Word and element locating data:
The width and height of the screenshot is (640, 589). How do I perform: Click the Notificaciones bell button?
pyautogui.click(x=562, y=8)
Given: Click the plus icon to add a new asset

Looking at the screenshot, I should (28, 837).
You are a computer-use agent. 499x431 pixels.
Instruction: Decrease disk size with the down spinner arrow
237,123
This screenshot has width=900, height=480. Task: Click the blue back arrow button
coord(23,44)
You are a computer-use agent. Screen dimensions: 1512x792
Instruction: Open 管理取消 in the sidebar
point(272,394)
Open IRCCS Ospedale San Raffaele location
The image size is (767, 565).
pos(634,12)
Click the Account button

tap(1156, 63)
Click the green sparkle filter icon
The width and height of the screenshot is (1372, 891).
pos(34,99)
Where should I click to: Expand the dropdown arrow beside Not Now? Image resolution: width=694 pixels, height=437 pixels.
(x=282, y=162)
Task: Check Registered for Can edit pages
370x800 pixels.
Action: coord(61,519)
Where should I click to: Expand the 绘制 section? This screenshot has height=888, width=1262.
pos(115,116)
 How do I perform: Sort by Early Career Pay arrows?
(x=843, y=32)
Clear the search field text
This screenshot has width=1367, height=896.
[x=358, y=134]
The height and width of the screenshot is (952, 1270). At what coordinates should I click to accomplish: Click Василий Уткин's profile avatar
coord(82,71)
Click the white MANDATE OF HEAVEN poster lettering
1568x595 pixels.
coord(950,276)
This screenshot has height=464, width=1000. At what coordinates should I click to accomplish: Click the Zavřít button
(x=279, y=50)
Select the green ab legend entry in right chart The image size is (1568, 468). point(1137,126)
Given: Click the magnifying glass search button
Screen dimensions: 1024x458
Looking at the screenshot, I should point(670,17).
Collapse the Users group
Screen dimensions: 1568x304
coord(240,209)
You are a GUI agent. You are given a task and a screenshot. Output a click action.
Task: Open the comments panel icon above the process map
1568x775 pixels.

**WHAT TO DO:**
Rewrite the records above with "Instruction" swapped for "Command" at every occurrence, keeping everything else unchanged.

**WRITTEN ANSWER:**
The width and height of the screenshot is (640, 589). How do I perform: Click the Notificaciones bell button?
pyautogui.click(x=562, y=8)
Given: Click the plus icon to add a new asset

Looking at the screenshot, I should (28, 837).
You are a computer-use agent. 499x431 pixels.
Command: Decrease disk size with the down spinner arrow
237,123
This screenshot has width=900, height=480. Task: Click the blue back arrow button
coord(23,44)
You are a computer-use agent. Screen dimensions: 1512x792
Command: Open 管理取消 in the sidebar
point(272,394)
Open IRCCS Ospedale San Raffaele location
The image size is (767, 565).
pos(634,12)
Click the Account button

tap(1156, 63)
Click the green sparkle filter icon
The width and height of the screenshot is (1372, 891).
pos(34,99)
Where should I click to: Expand the dropdown arrow beside Not Now? Image resolution: width=694 pixels, height=437 pixels.
(x=282, y=162)
Task: Check Registered for Can edit pages
370x800 pixels.
Action: coord(61,519)
Where should I click to: Expand the 绘制 section? This screenshot has height=888, width=1262.
pos(115,116)
 How do I perform: Sort by Early Career Pay arrows?
(x=843, y=32)
Clear the search field text
This screenshot has width=1367, height=896.
[x=358, y=134]
The height and width of the screenshot is (952, 1270). At what coordinates should I click to accomplish: Click Василий Уткин's profile avatar
coord(82,71)
Click the white MANDATE OF HEAVEN poster lettering
1568x595 pixels.
coord(950,276)
This screenshot has height=464, width=1000. At what coordinates should I click to accomplish: Click the Zavřít button
(x=279, y=50)
Select the green ab legend entry in right chart The image size is (1568, 468). point(1137,126)
Given: Click the magnifying glass search button
Screen dimensions: 1024x458
Looking at the screenshot, I should point(670,17).
Collapse the Users group
Screen dimensions: 1568x304
coord(240,209)
You are a GUI agent. You are given a task and a screenshot. Output a click action.
Task: Open the comments panel icon above the process map
1568x775 pixels.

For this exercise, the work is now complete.